MICHAELA LEONARDA ALMONESTER, THE WIFE SEPARATED FROM
BED AND BOARD OF JOSEPH XAVIER DELFAU DE PONTALBA,
PLAINTIFF IN ERROR,
v.
JOSEPH KENTON.

January Term, 1850

THIS case was brought up, by writ of error, from the Supreme Court of the State of Louisiana for the Eastern District. It was brought up upon the ground that there was drawn in question the validity of a statute and an authority exercised under the United States, and the decision was against the validity of the said statute or authority; also, that there was drawn in question the construction of a clause of a treaty and of a statute of the United States, and the decision was against the title, right, and privilege specially claimed and set up under such clauses of said treaty and statute.

As the suit was more analogous to an ejectment than to any other remedy known to the common law, it will be best explained by showing the title set up by the respective parties. The first step in the proceedings was the filing of the following petition, on December 28, 1831.

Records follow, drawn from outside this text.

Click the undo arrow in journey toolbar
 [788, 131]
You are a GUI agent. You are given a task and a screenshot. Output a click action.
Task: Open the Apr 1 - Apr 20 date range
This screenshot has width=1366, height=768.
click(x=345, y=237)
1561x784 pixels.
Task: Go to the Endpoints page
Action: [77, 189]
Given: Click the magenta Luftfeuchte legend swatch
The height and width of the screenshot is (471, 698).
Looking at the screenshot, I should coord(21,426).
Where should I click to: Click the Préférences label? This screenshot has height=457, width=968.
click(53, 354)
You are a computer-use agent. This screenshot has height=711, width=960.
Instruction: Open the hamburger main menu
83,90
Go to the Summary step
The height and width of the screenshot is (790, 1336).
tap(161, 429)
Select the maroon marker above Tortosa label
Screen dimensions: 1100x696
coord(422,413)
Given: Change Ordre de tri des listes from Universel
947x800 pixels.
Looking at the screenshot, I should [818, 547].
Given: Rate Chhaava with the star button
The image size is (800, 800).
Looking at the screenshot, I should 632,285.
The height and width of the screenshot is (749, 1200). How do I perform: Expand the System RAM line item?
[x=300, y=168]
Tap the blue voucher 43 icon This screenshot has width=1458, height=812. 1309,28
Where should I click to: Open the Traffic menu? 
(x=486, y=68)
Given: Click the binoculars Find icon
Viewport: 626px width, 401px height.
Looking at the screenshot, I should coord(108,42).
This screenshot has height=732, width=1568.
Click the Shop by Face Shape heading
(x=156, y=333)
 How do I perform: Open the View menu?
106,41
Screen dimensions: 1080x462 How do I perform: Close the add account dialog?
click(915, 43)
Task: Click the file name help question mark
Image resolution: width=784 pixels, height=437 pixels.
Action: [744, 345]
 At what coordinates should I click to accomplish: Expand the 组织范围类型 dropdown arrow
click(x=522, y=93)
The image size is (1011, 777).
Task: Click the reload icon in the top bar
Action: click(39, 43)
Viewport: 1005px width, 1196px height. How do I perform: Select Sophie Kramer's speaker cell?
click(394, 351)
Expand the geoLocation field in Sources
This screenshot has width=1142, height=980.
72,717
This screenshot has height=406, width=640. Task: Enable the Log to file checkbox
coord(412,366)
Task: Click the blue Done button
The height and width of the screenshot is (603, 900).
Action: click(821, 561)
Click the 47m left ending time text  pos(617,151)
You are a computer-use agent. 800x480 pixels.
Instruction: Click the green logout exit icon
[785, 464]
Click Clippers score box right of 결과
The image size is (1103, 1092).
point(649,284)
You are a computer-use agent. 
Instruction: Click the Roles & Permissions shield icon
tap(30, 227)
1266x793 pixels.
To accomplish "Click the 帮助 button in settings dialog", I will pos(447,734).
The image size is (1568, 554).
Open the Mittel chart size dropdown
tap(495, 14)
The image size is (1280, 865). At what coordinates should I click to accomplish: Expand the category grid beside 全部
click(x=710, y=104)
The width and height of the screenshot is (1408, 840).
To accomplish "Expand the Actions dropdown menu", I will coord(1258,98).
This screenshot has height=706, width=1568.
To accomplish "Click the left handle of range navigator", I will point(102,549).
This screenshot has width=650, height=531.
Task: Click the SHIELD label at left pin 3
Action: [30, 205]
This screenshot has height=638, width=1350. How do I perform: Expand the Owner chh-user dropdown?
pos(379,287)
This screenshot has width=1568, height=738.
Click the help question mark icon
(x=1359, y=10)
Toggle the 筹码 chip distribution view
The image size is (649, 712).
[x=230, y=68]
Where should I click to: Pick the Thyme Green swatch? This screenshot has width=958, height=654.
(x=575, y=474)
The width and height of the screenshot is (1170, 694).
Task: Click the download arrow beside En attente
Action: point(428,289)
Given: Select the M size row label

‘To the Honorable the District Court of the First District of the State of Louisiana. The Petition of Joseph Kenton, residing in the City of New Orleans, respectfully shows:

‘That your petitioner is the lawful and only proprietor and owner of a tract of land situated in the rear of the city of New Orleans, between the inhabited part of the city and the Bayou St. Jean; said tract having two arpents front on the southwesterly side of the Canal Carondelet, near the first half-moon, and extending in depth between parallel lines to Common Street, on which also it fronts; the one side line being seventeen arpents ten toises and two feet, and the other seventeen arpents and five toises in length; all of which appears more particularly by a plan of said tract of land drawn by Charles F. Zimpel, late a sworn surveyor, dated the 11th day of February, (1835,) and deposited in the office of Theodore Seghers, Esq., notary public of this city, on which plot your petitioner’s tract of land is designated as No. 3, and is marked on the general plan of the city of New Orleans, executed and published by the said Charles F. Zimpel, ‘Wdw. Fleitas.’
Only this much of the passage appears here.